Magdeburger Insurance – Complaint and Request Management Process
Magdeburger Insurance considers customer satisfaction as one of the fundamental elements of its corporate culture. All requests and complaints from our customers are evaluated in accordance with the principles of speed, transparency, confidentiality, and accountability, and the process is managed in compliance with relevant regulations.
How Can You Communicate?
You can convey all your requests and complaints regarding your policy or our services through the following channels:
Our Complaint Management Policy
- Magdeburger Insurance integrates the complaint management system established within the legal framework into its corporate structure.
- Personal information subject to complaint processes is evaluated only by designated units within the organization and is not shared with third parties without customer approval.
- All incoming complaints and feedback are recorded by Customer Relations and directed to the relevant units.
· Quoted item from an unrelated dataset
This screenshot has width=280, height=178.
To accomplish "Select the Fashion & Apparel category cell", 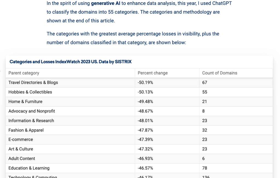I will (x=26, y=130).
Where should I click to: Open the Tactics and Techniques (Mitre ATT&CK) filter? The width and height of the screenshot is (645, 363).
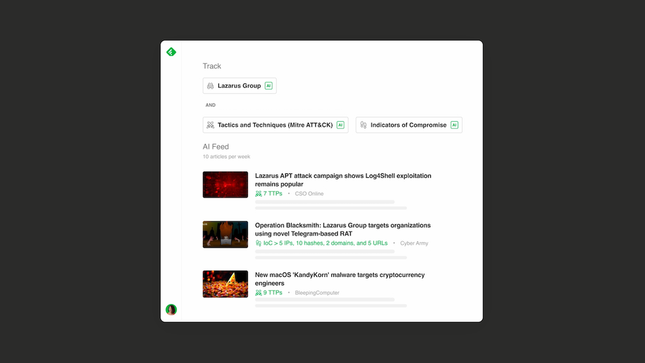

- All obligations and commitments regarding complaint management are fulfilled completely.
- A fast, effective, and open communication environment is established to ensure trust and transparency with customers.
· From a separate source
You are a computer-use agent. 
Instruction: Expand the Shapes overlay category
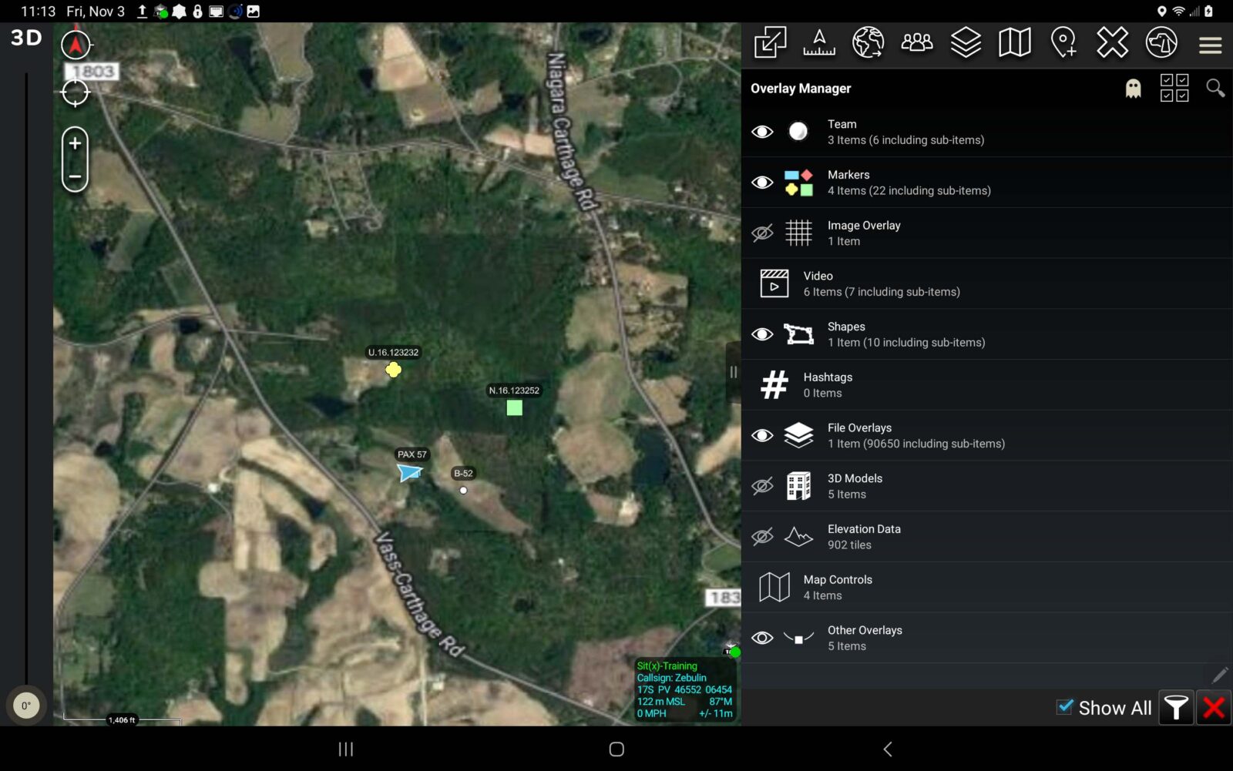905,334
- Applications submitted outside of business hours are processed on the next business day.
As Magdeburger Insurance, we place great importance on protecting the privacy and security of your personal data. We implement all necessary technical, administrative, and physical security measures in accordance with the Personal Data Protection Law (“KVKK”).
Your data is processed for the purpose of carrying out service processes and in compliance with relevant legislation, and is not shared with third parties except for legal obligations.
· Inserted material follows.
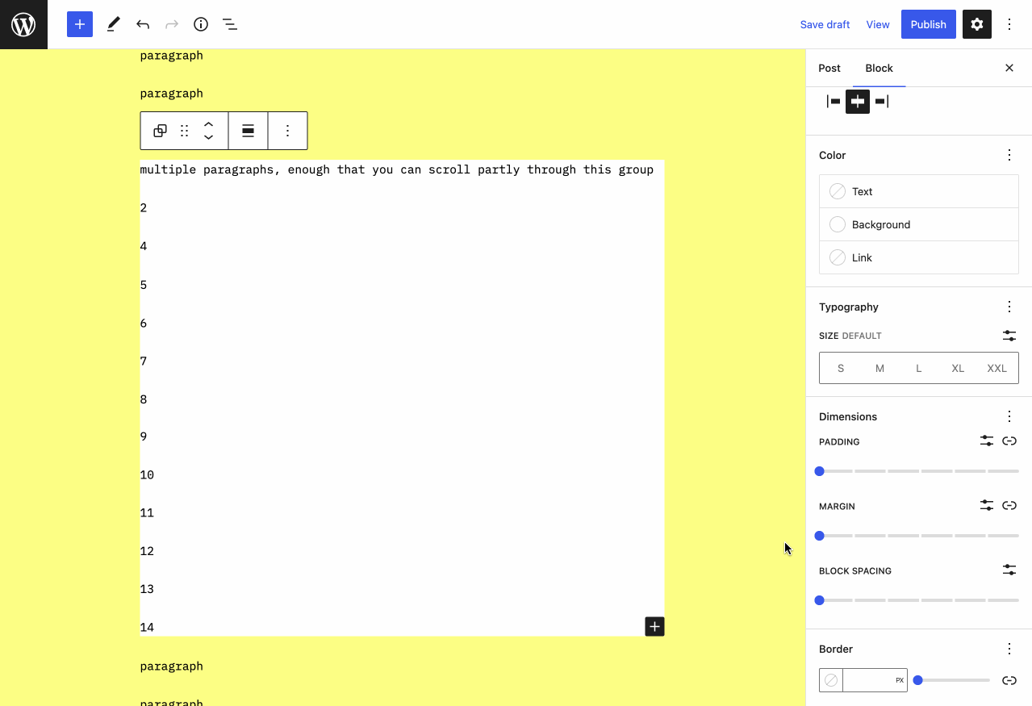Select center justification for the group
1032x706 pixels.
pos(857,101)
Complaint Management Process
- Receiving the Complaint by Our Company (call center, social media, email)
As soon as your application is received, your record is immediately created in the system. - Initial Assessment
The complaint is reviewed and processed based on the information shared by the Complaint Management Officer that same day (ID number, policy number, claim file number, license plate). - Forwarding to the Relevant Unit
The request/complaint is transferred to specialized units according to the topic. If no information is missing, the expert unit takes action to resolve the issue as quickly as possible. - Review Process
The review is completed within an average of 15 business days. If necessary, the customer is informed about any additional time required. - Interim Information
If the process takes longer, the customer is informed about the current status. - Finalization
Once the review is complete, the final result is communicated to the customer in writing or verbally (via call center or email). - Official Application Channels
Our insured clients may also apply to SEDDK or the Insurance Arbitration Commission.
Satisfaction Measurement
After the request or complaint process is completed, feedback is gathered from you to improve our service quality. Satisfaction calls made by our Call Center will evaluate your views and suggestions, contributing to the enhancement of our processes.